NCAA Mock Selection Recap: Part V: The Great SOS Air-Ball

What do UDPride, Jerry Palm, Warren Nolan, CollegeRPI.com, CBS Sports, Ken Pomeroy, RealTimeRPI.com, SBNation, most of the players, coaches, athletic directors, fans, reporters, broadcast journalists, and even Wikipedia all have in common?

Beyond random probability and freaky coincidence, we’ve all been led to believe – simultaneously and to exacting specificity – that Strength of Schedule (SOS) is a multi-level rating computation based on:

(2/3) X Opponents’ Winning Percentage + (1/3) X Opponents’ Opponents Winning Percentage.

It’s not.

How almost everyone in the college basketball-speaking world not only arrived at the same misunderstanding at the same time, but also collectively failed to uncover this oversight over the span of many years, is one of the great air-balls in hoops ignorance. Nobody bothered to ask the question, so nobody bothered to question the formula. Somewhere along the line a stat geek got it all wrong and everyone followed suit like cattle to the slaughterhouse.

Until last week.

The happy accident that transpired in Indianapolis and led us to epiphany was happenstance leading to suspicion that ultimately reached shocking surprise. We weren’t exactly looking for an error; it’s hard to spot something not consciously on the prowl for. How it occurred requires a deeper rewind to sketch a broader context.

THE DATA

There are many online sources that publish the RPI on a recurring basis. Some publish weekly while others publish daily. Fewer still publish the SOS alongside it – and that omission list includes the NCAA for reasons still unknown. If you want to match your SOS to theirs, you can’t. In addition, nobody (to our knowledge) goes an extra granular step by publishing the raw SOS values based on all factored computation levels in the SOS equation. The SOS rating determines SOS rank and without the rating alongside it, matching one source’s SOS ranking to another is an open-ended question -- there’s a chance the rank from two or more published SOS sources matches in spite of the rating and notbecause of the rating. In effect, fact-checking rank without rating is like trying to fact-check net earnings without profit and loss.

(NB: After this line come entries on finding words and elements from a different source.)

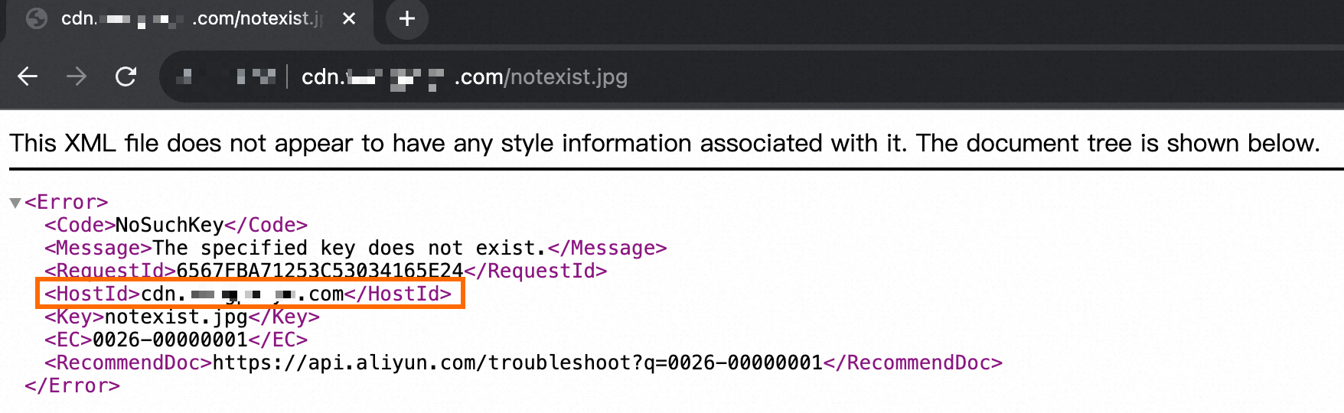Click the Key value notexist.jpg

pyautogui.click(x=176, y=317)
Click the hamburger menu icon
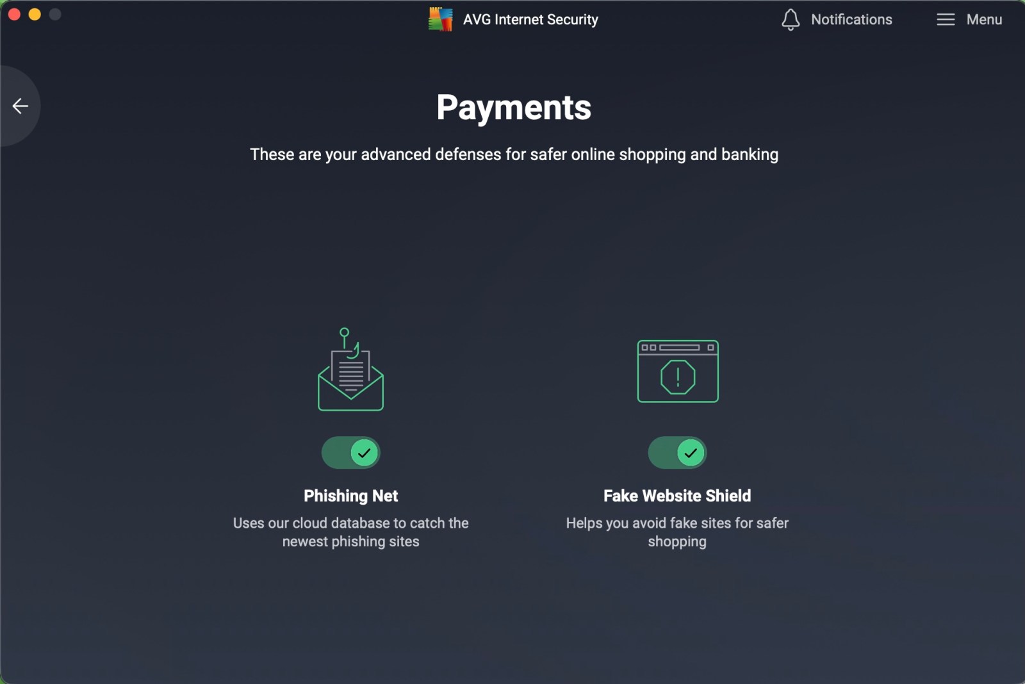Viewport: 1025px width, 684px height. [946, 19]
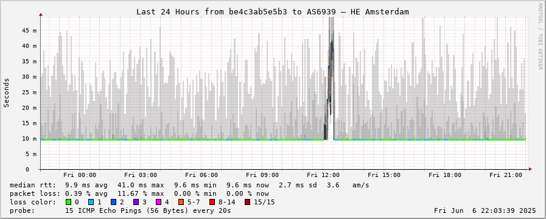Click the red loss 8-14 swatch

(x=212, y=202)
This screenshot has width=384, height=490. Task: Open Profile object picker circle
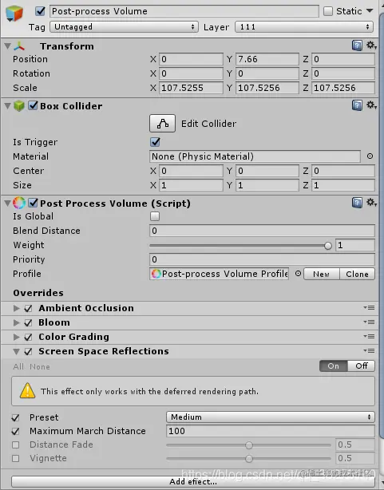298,274
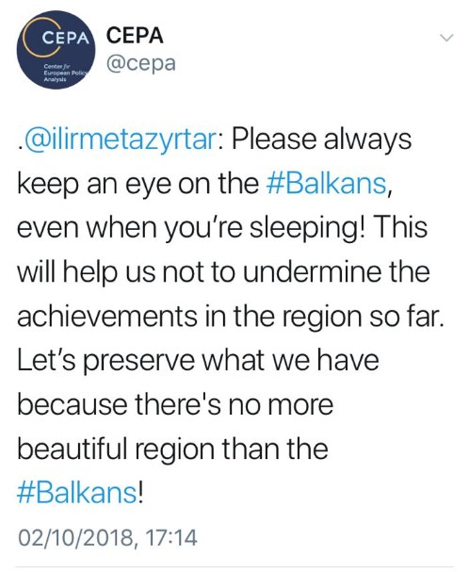Tap the tweet line "even when you're sleeping! This"
The height and width of the screenshot is (572, 469).
(222, 228)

With nothing to match to (at least publicly) at the NCAA’s Web site, the best alternative was matching to other SOS sources. But that also has drawbacks. Due to time-shifting as well as incomplete or inaccurate results, RPIs and SOSs published by the most widely-known Internet sources tend to vary slightly from one day to the next. To sanity-check your own SOS data with another source's separately-timed data entry protocols and/or update schedules is like trying to hit a moving target. One fat-fingered score in the entire seasonal database would throw off most of the RPI and SOS numbers of most of the teams from one source to the next. Regardless, nobody else publishes the SOS rating broken down by factored computational level anyway, leaving no surrogate reference to audit the variables we need.

PEELING THE ONION

After arriving in Indianapolis it never occurred to us that something was amiss, and it only came to our attention late in the process as at-large spots progressively filled up. Until then, most of the teams earning enough votes to enter the Field of 68 had résumés that were far easier calls to make, sparing us from diving into the most granular weeds of analytical data.

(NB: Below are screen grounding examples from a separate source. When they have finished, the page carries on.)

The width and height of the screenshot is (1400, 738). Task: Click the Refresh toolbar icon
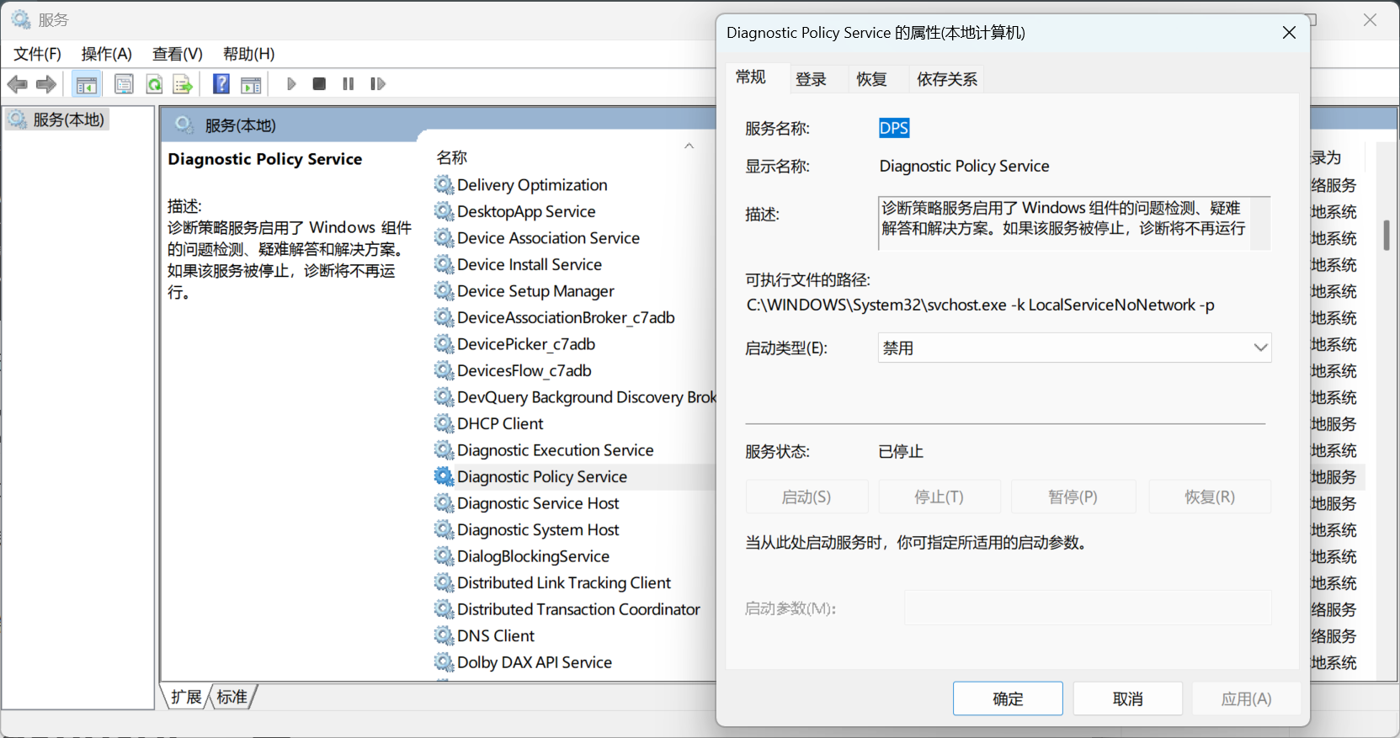pos(154,84)
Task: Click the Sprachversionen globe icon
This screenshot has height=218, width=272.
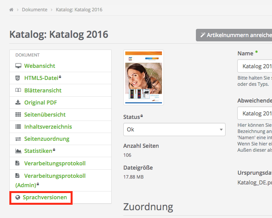Action: pos(18,198)
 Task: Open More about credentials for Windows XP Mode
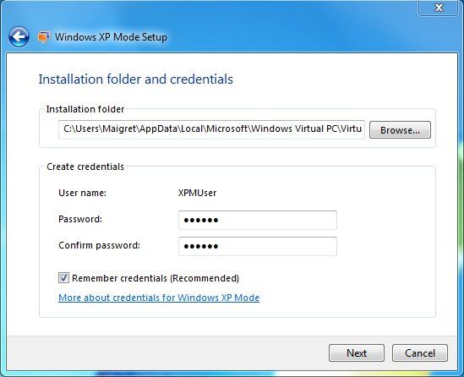pyautogui.click(x=159, y=298)
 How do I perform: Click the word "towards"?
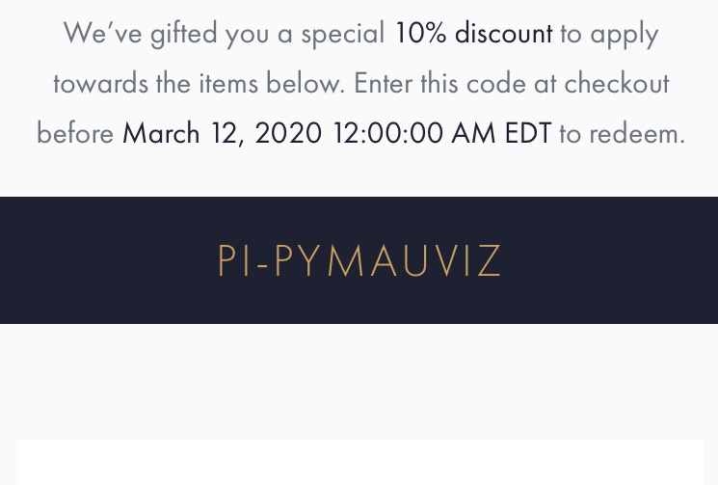tap(98, 84)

But that wasn’t the case on Friday afternoon when tendering Bullpen votes to send bubble teams to the Big Dance. Evaluating the last eight or 10 teams in the potential field turned into a hair-raising and hair-splitting part of the process that required an extraordinary level of deep-woods interrogation to separate one team from another. To do that, we examined the NCAA’s Nitty Gritty Report on each team – a report so exhaustive in overkill and only place where raw RPI computational values existed (to our knowledge) beyond our own database. Still, we weren’t necessarily looking for a discrepancy. As far as we knew, their data and our data – which was supposedly everyone else’s data – had matched since the beginning of time.

Only when Dayton reappeared in the Bullpen on Friday afternoon did we re-visit the Nitty Gritty Report and spot a mismatch between UDPride data and the NCAA’s. We noticed it because our laptop displaying the UDPride RPI sat at our desk as an additional reference to supplement the NCAA’s. Nobody yelled “Eureka!”; it was more like “WTF?”

NOT SO FAST

Might the conflicting data have an explanation as easy as a small discrepancy in the database (games played, wrong venue, fat-fingered W/L results)? When comparing RPI ratings and rankings for UD and several other teams however, the UDPride and NCAA RPIs matched perfectly.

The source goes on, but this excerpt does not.